Nach dem Abschluss als diplomierter Bibelerzähler liess er sich noch zum reformierten Katecheten ausbilden. Etwas Wesentliches darin sieht er so: «Das Erzählen ist ein ideales didaktisches Mittel, ich lehre gern, vermittle gerne Inhalte».
Vorwärts- und zurückfahren
Die Verbindung der Arbeit als Sportler-Seelsorger und Bibelerzähler erklärt er mit folgendem Bild: «Früher war ich Chauffeur und erkannte, dass man einparkieren und an der gleichen Stelle wieder rausfahren üben musste. Beim seelsorgerlichen Gespräch beginnt der gemeinsame Weg oft im Hier und Jetzt. Aber mit der Zeit beschäftigen wir uns auch mit einem biblischen Wort. Als Bibelerzähler beginnt der gemeinsame Weg zuerst mit dem Hören einer biblischen Geschichte. Später fragt man sich dann vielleicht gemeinsam auch noch, was uns der Text heute zu sagen hat. Ob Seelsorger oder Bibelerzähler, wie ein Chauffer mache ich also nichts anderes als vorwärts- und rückwärtsfahren».Hofmann schreibt auch 2-Minuten-Kurzgeschichten auf Papier. Diese Gedankenanstösse nimmt der Sportler gerne mit, weil er selber entscheiden kann, wann und wo er sie lesen will. So nehmen sie die Geschichten mit, welche dann zu Hause auf dem Nacht-Tischchen ihren Platz finden.
Erzählungen für Kinder und Erwachsene
Auf die Aussage, dass Erzählen eher bei Kindern gefragt ist, entgegnet er, dass er sehr gerne bei Kindern sei und beispielsweise im Ferienpass mitwirke. «Ich kreiere innerhalb dieses Rahmens eine kleine Feier, eine Ruhepause». Andererseits ist er bei ganz unterschiedlichen Leuten im Einsatz, wie bei einem Industriellen, für den er eine Geburtstags-Geschichte schrieb.

### Gestellte Aufgabe A
Tausche in den bereitgestellten Zeilen, beginnend mit der Zeile, die „Where should I click to: Focus“ enthält, und endend mit der letzten dieser Zeilen, „input field“ gegen „text box“ aus. Gib nur diese Zeilen ohne die Bilder wieder.

Zeigedaten für Seiten und Bildschirme
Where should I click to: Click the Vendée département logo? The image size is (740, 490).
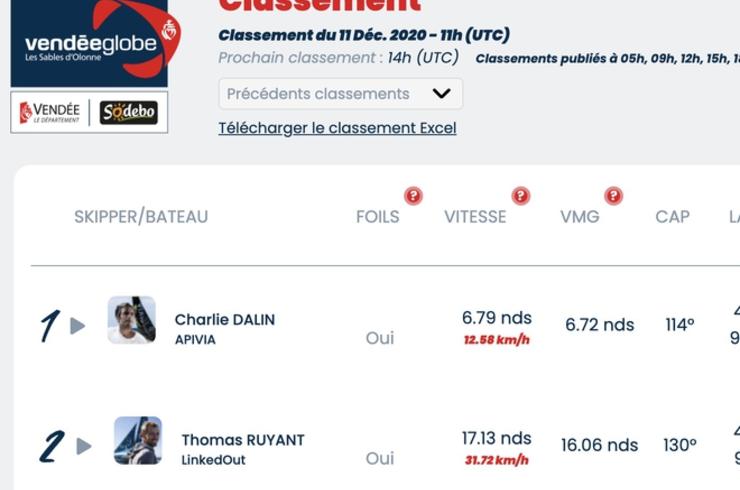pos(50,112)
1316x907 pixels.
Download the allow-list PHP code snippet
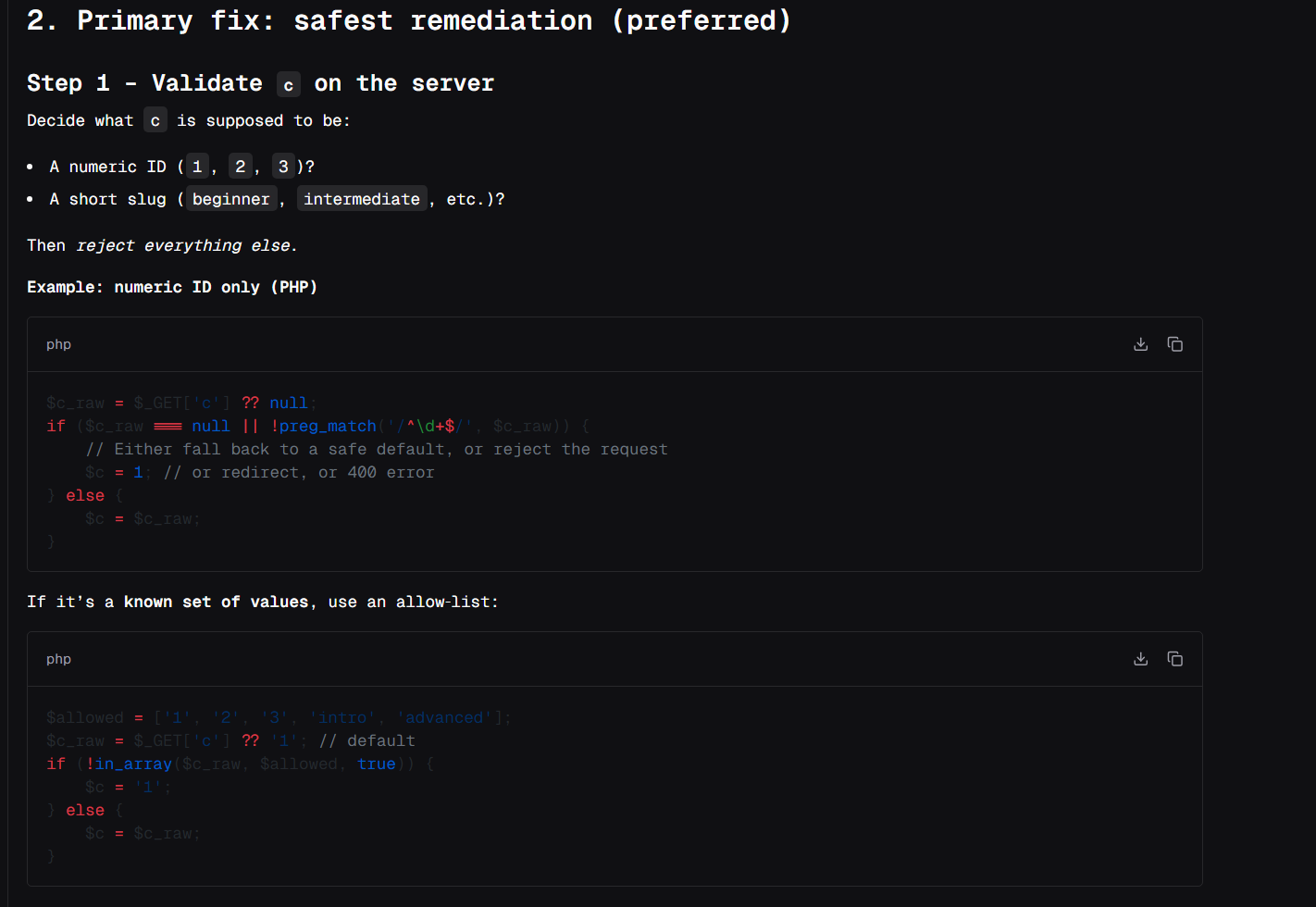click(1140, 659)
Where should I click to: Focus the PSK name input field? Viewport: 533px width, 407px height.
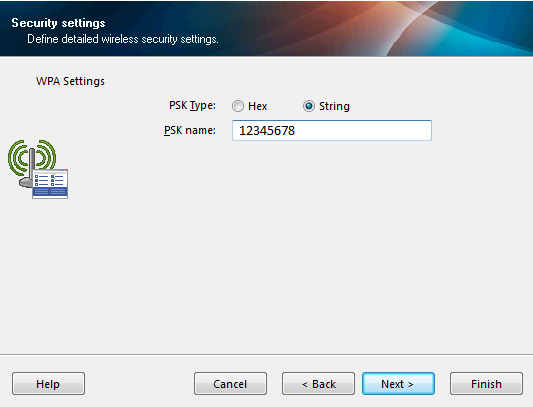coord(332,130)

### Gestellte Aufgabe B
Führe den Textauszug über den Bibelerzähler und Sportler-Seelsorger Hofmann ab seinem letzten Satz weiter.

### Ergebnis der Aufgabe A
Where should I click to: Focus the PSK name text box? Viewport: 533px width, 407px height.
coord(332,130)

### Ergebnis der Aufgabe B
So konnte er beispielsweise in einem ausgesprochenen Sportler-Umfeld die Oster-Botschaft «Dass das Leben weitergeht» (Johannes, Kapitel 20, Vers 16) einbringen, wobei dann von den 27 Gesprächspartnern alle bestätigten, dass sie davon angesprochen waren. Eine hervorragende Erfolgsbilanz, wenn man bedenkt, dass die selbstgemalte Postkarte mit Bibelvers auch auf Widerstand stossen könnte.
Selbstreflexion und bedingungslose Liebe
Bei allen Einsätzen ist zentral: «Dass ich eine Gelegenheit biete, über das Leben zu reflektieren», so Adrian Hofmann zu seinem Kernauftrag.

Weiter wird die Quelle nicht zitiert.